*** Opening of Extracted records ***
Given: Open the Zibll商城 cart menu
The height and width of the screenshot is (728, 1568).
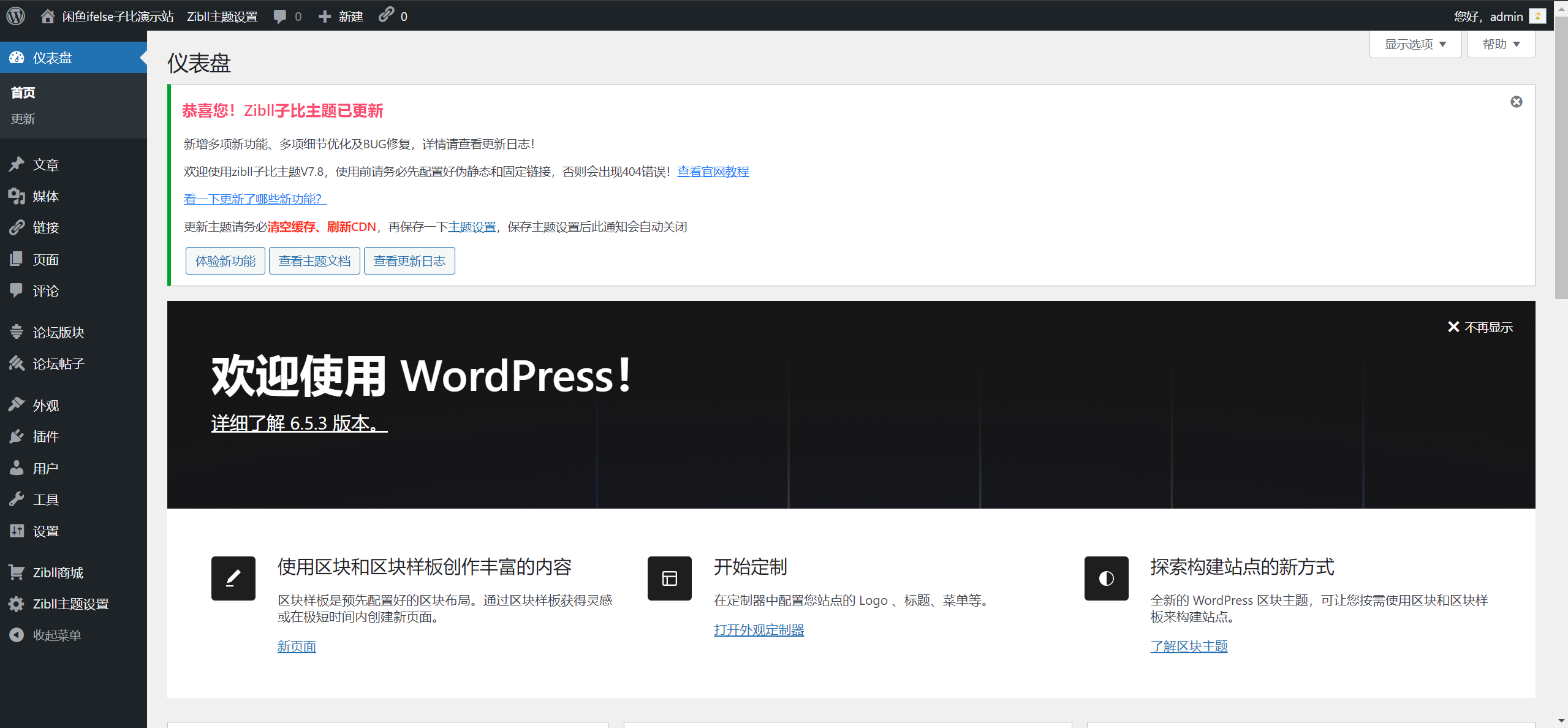Looking at the screenshot, I should coord(58,572).
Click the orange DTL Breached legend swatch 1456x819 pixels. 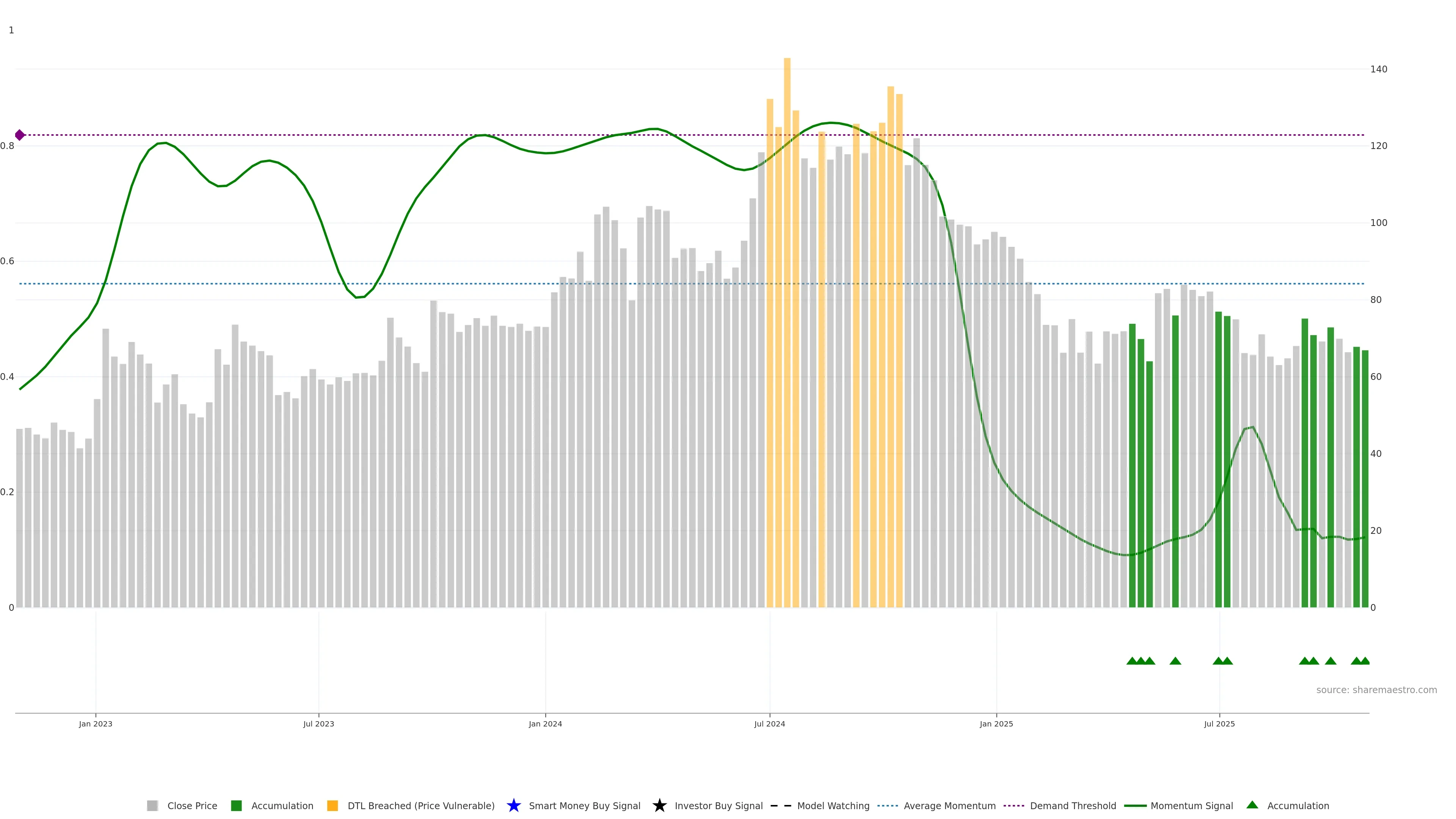tap(333, 805)
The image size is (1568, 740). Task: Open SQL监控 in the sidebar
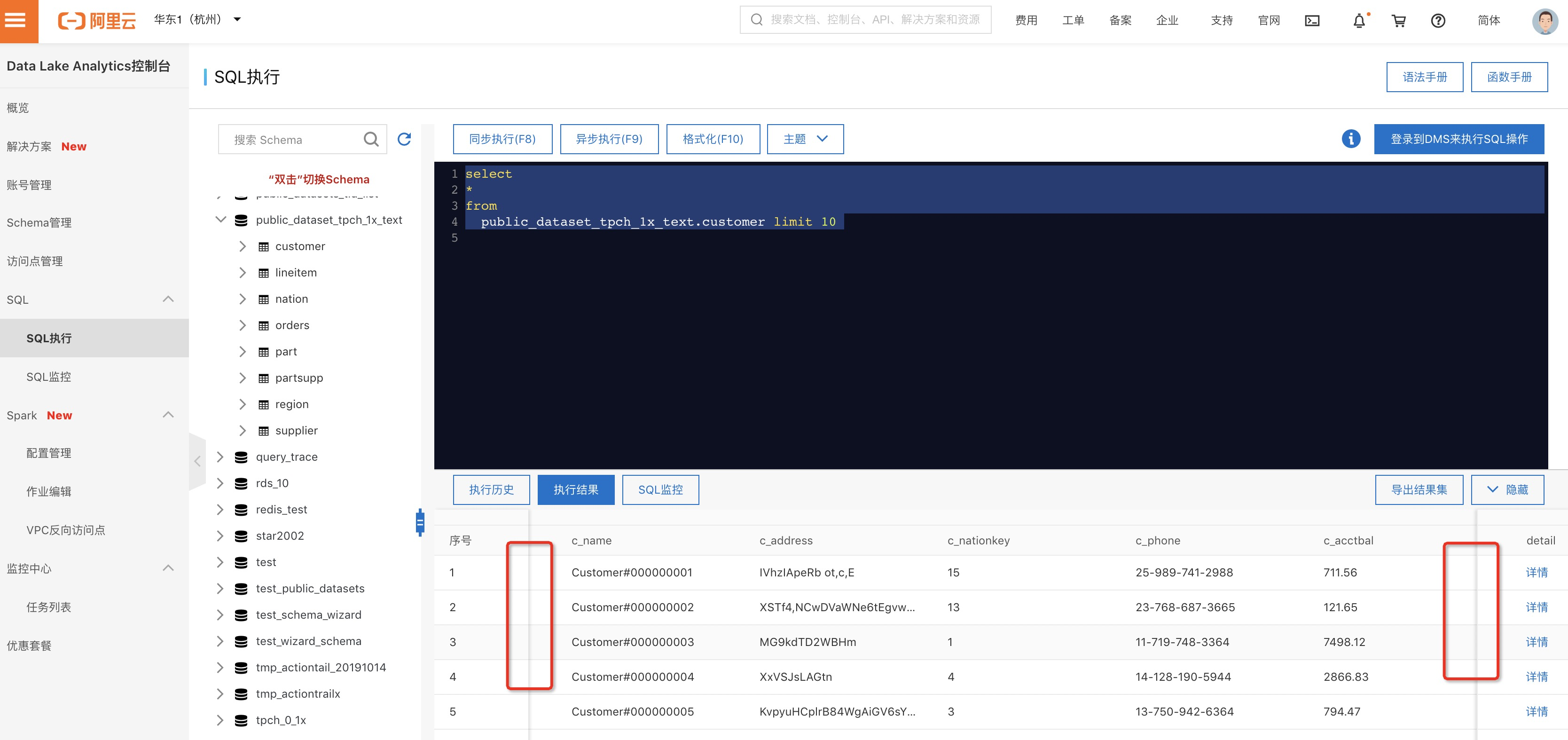pos(49,377)
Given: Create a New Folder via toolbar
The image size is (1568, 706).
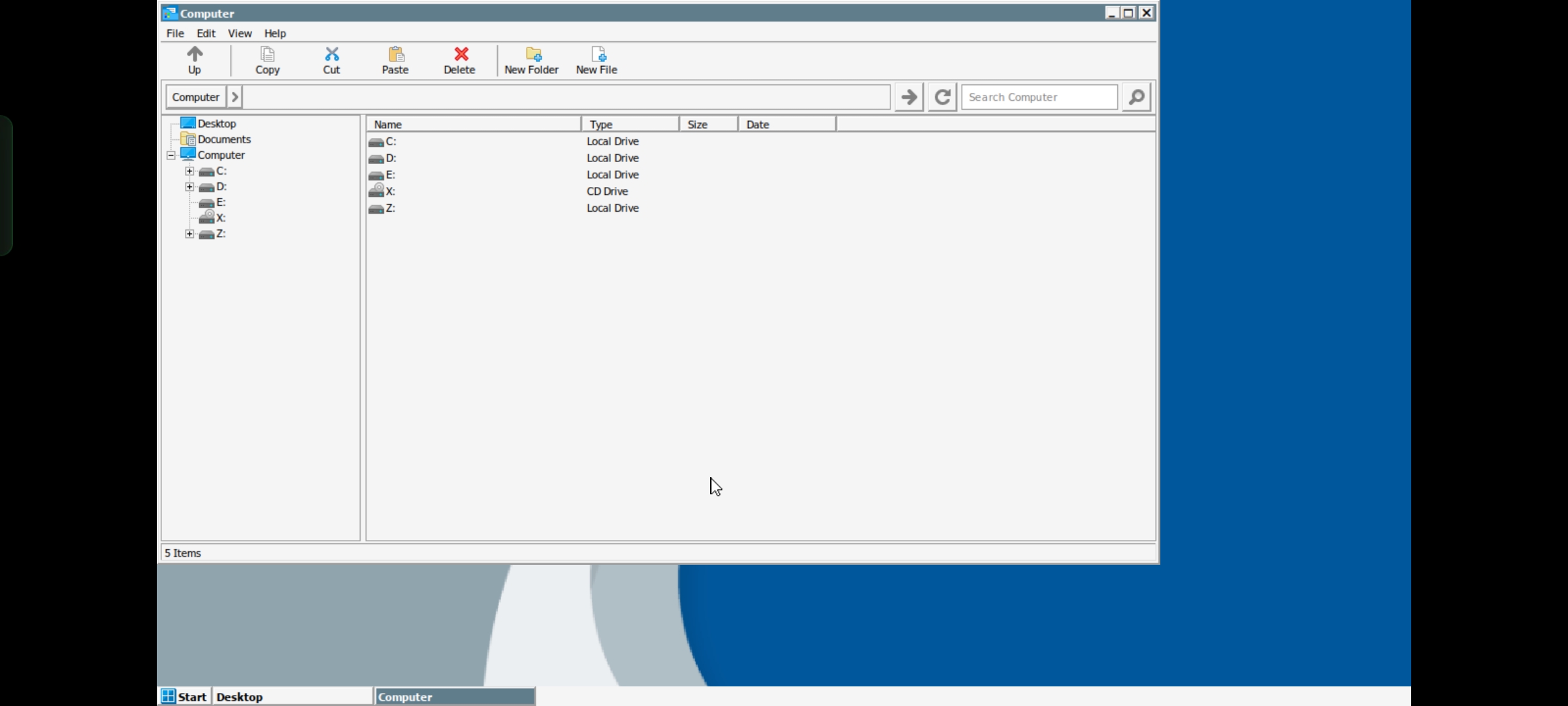Looking at the screenshot, I should point(532,54).
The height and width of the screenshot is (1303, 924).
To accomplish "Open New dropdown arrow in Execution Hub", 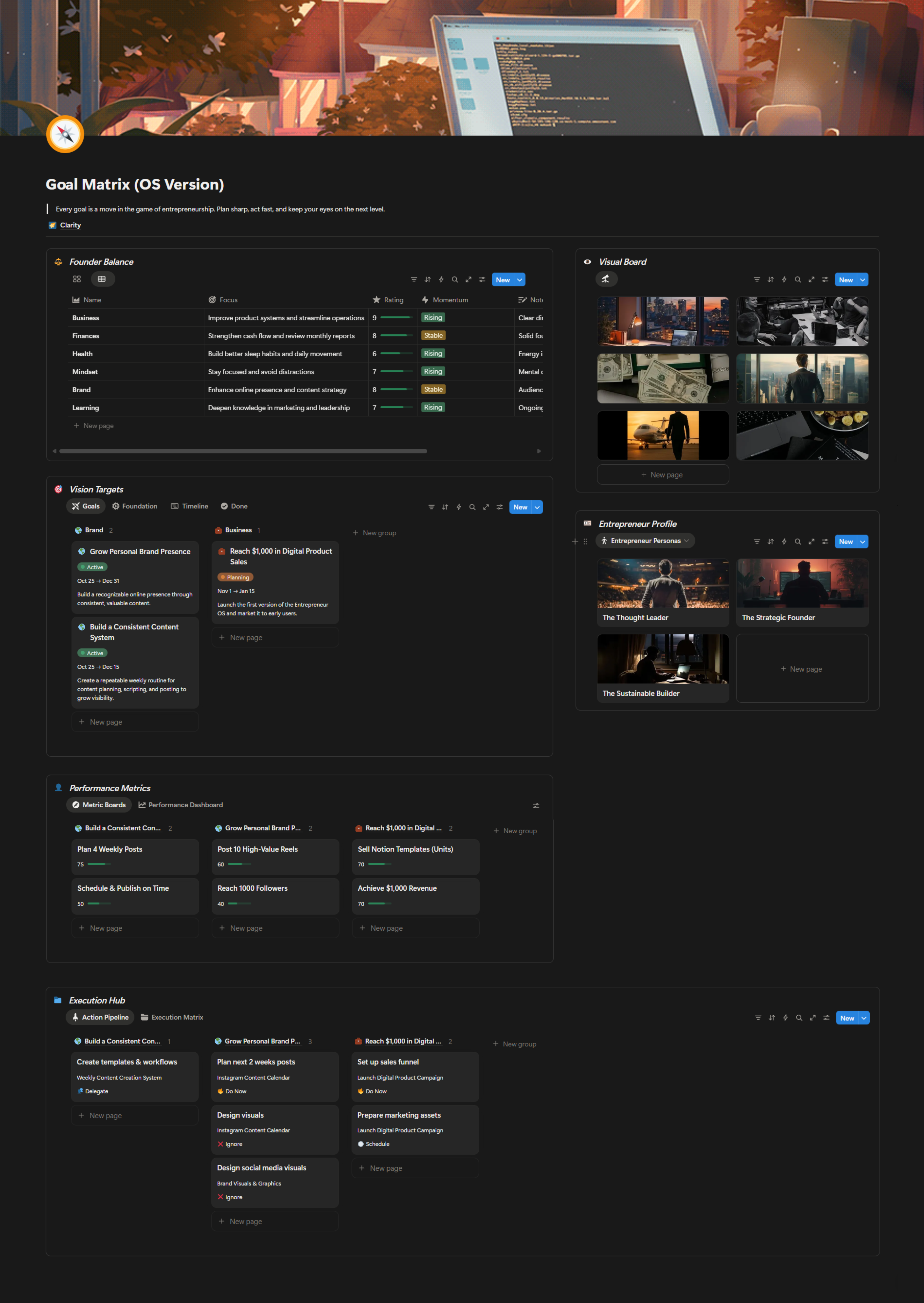I will point(864,1018).
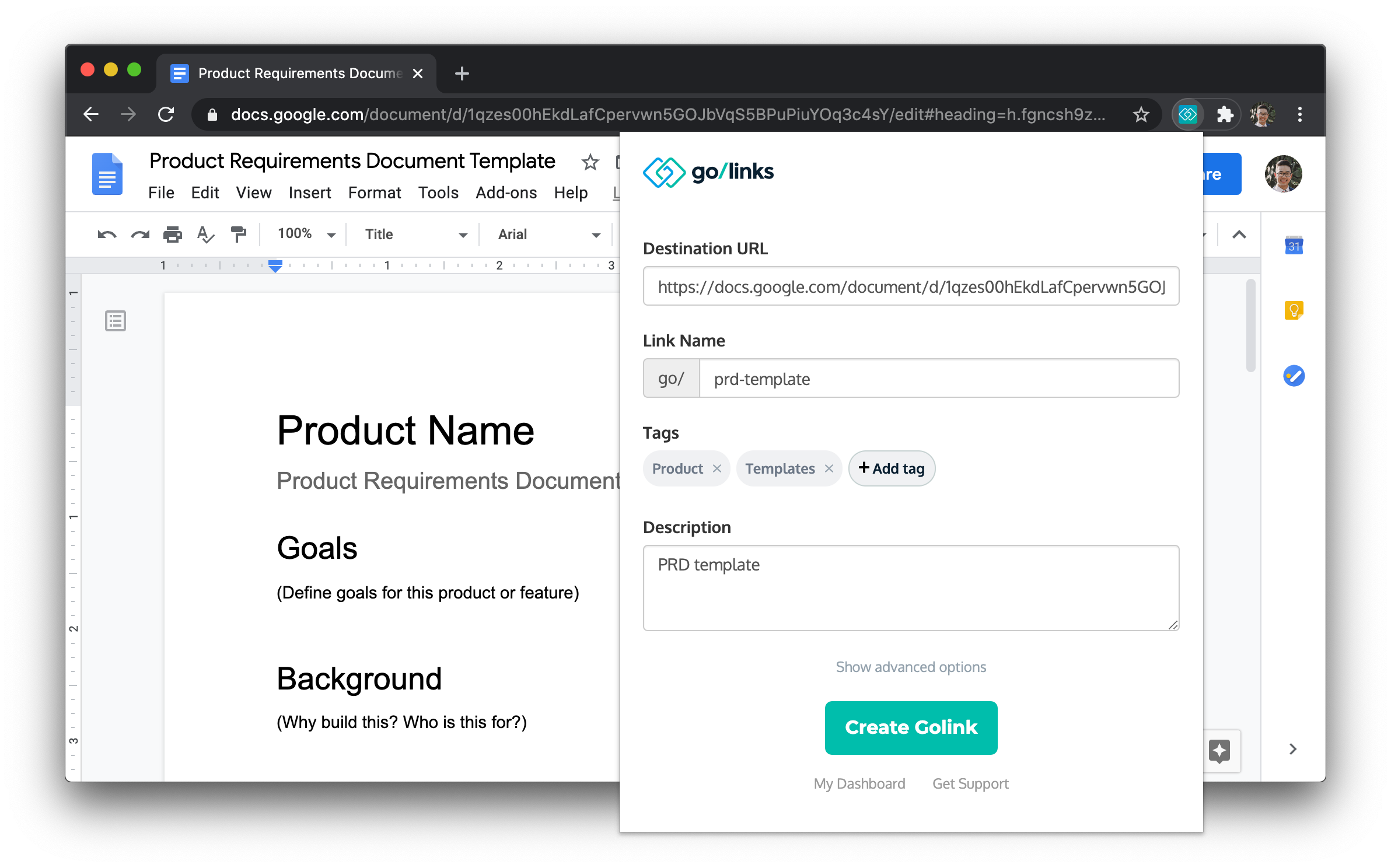Screen dimensions: 1391x868
Task: Open Google Keep lightbulb icon
Action: [x=1294, y=310]
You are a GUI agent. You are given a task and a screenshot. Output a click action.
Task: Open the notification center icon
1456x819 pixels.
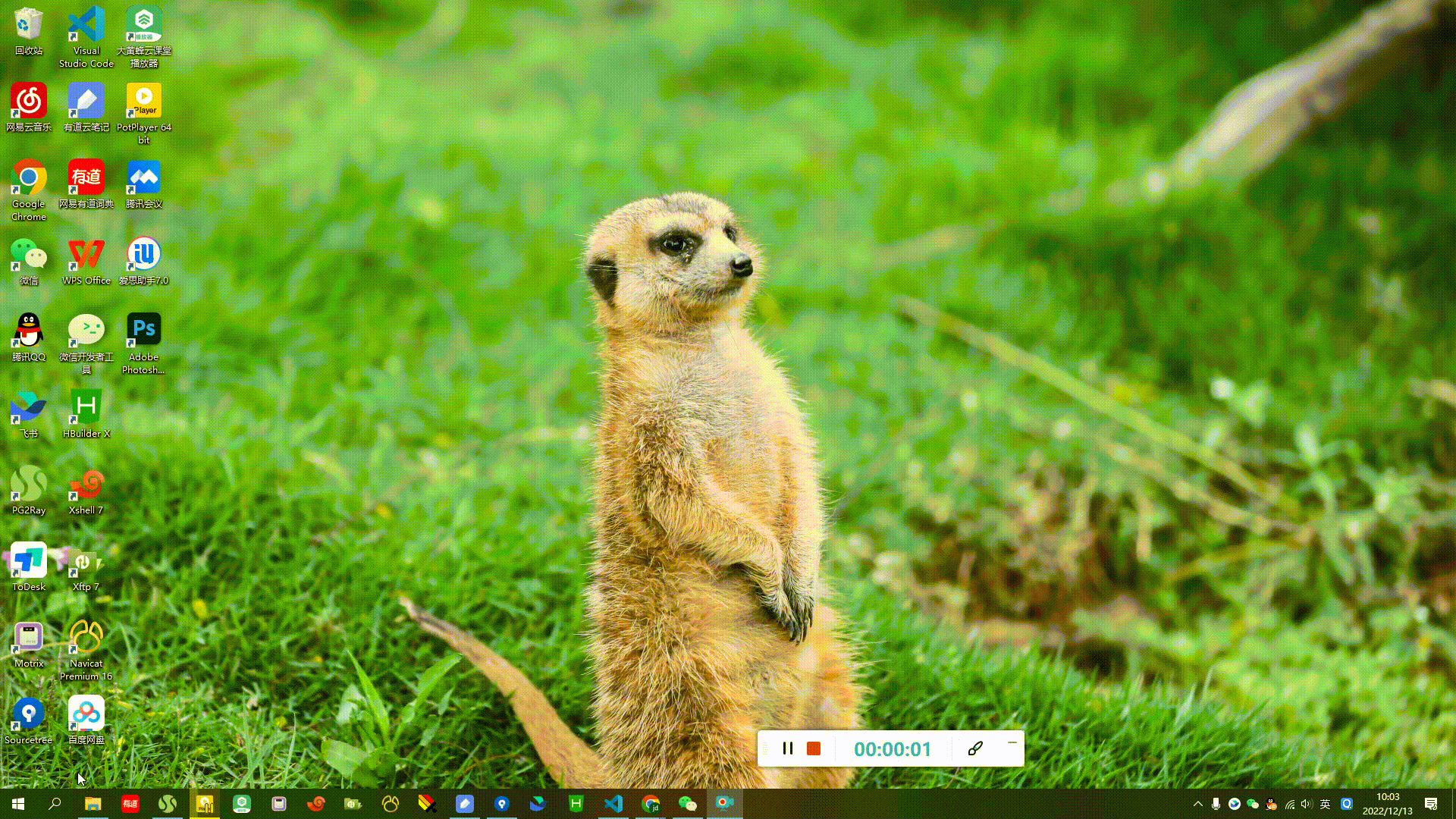[x=1431, y=804]
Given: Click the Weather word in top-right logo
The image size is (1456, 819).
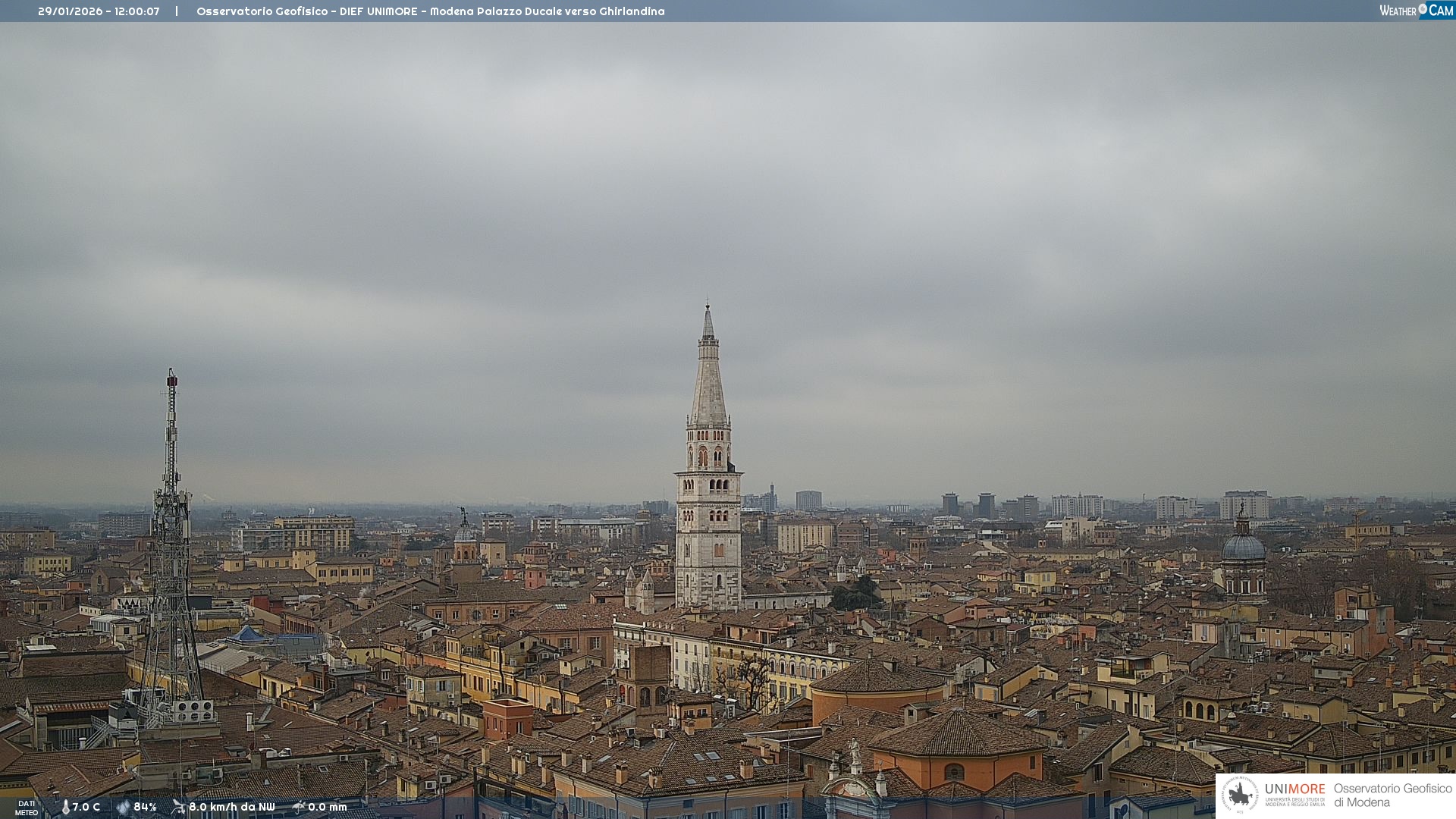Looking at the screenshot, I should [x=1398, y=11].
*** Close of Extracted records ***
- _Directions for this task_:
Copy out, without any pictures, the lines of the records above from the one containing "Task: Open the notification center icon" through the final line, both ends included.

- _Answer below_:
Task: Open the notification center icon
1456x819 pixels.
[x=1431, y=804]
Given: Click the Weather word in top-right logo
The image size is (1456, 819).
Looking at the screenshot, I should [x=1398, y=11].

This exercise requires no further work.